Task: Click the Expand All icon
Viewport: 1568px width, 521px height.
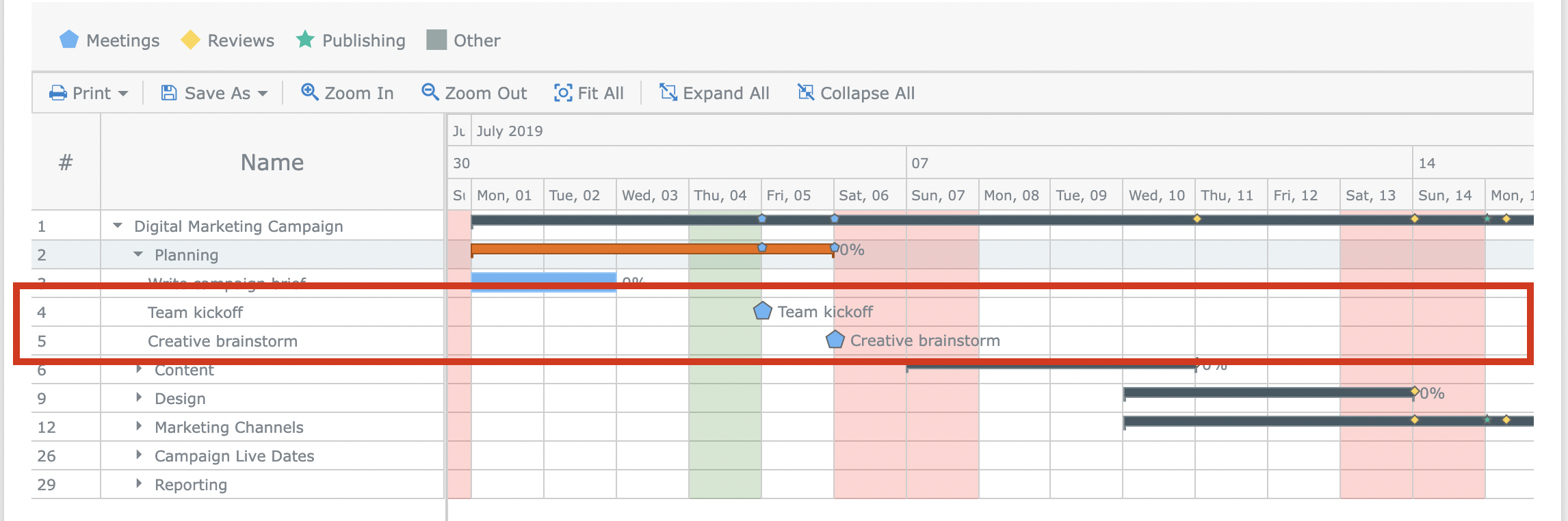Action: (x=668, y=92)
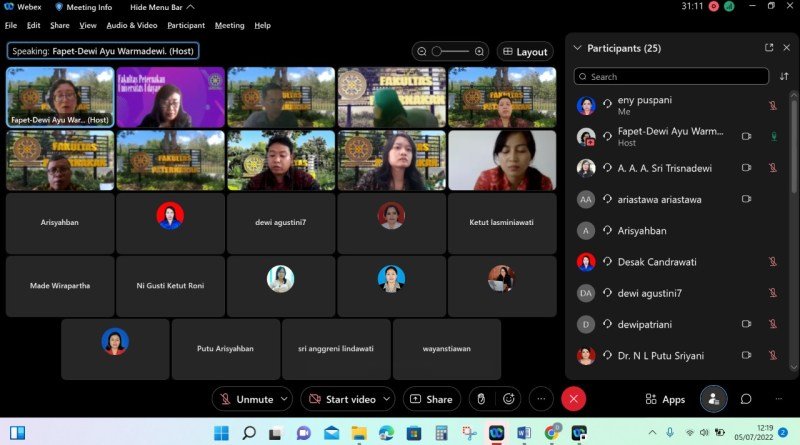800x445 pixels.
Task: Open the Audio & Video menu
Action: coord(131,25)
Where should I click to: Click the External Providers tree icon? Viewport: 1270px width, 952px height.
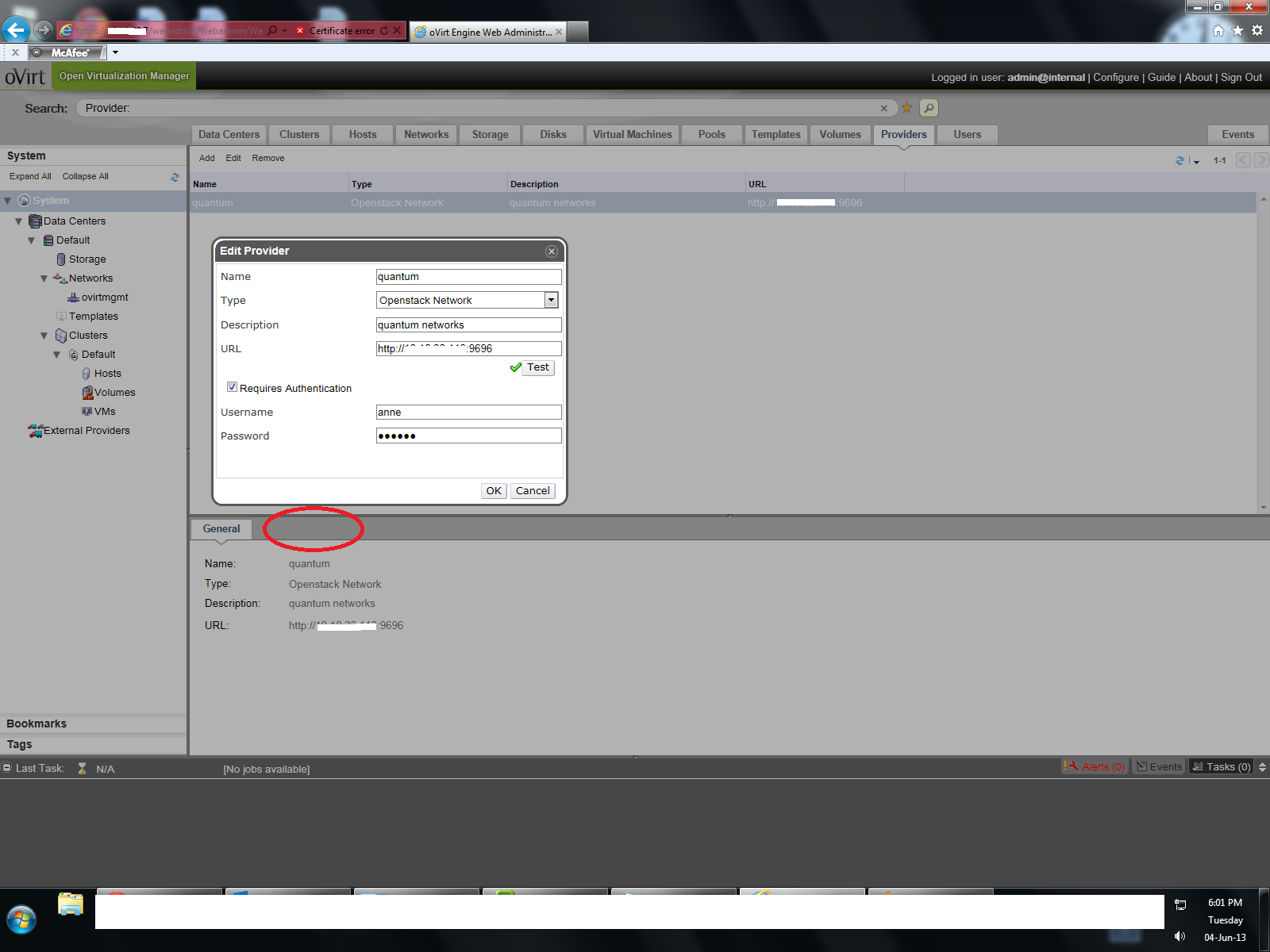tap(35, 431)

════

Description of the task:
The reply must consist of the records, repeated exactly, minus any images.

Exercise response:
Task: Click the Expand All icon
Viewport: 1568px width, 521px height.
Action: (x=668, y=92)
800x445 pixels.
Task: Open the Audio & Video menu
Action: coord(131,25)
Where should I click to: Click the External Providers tree icon? Viewport: 1270px width, 952px height.
tap(35, 431)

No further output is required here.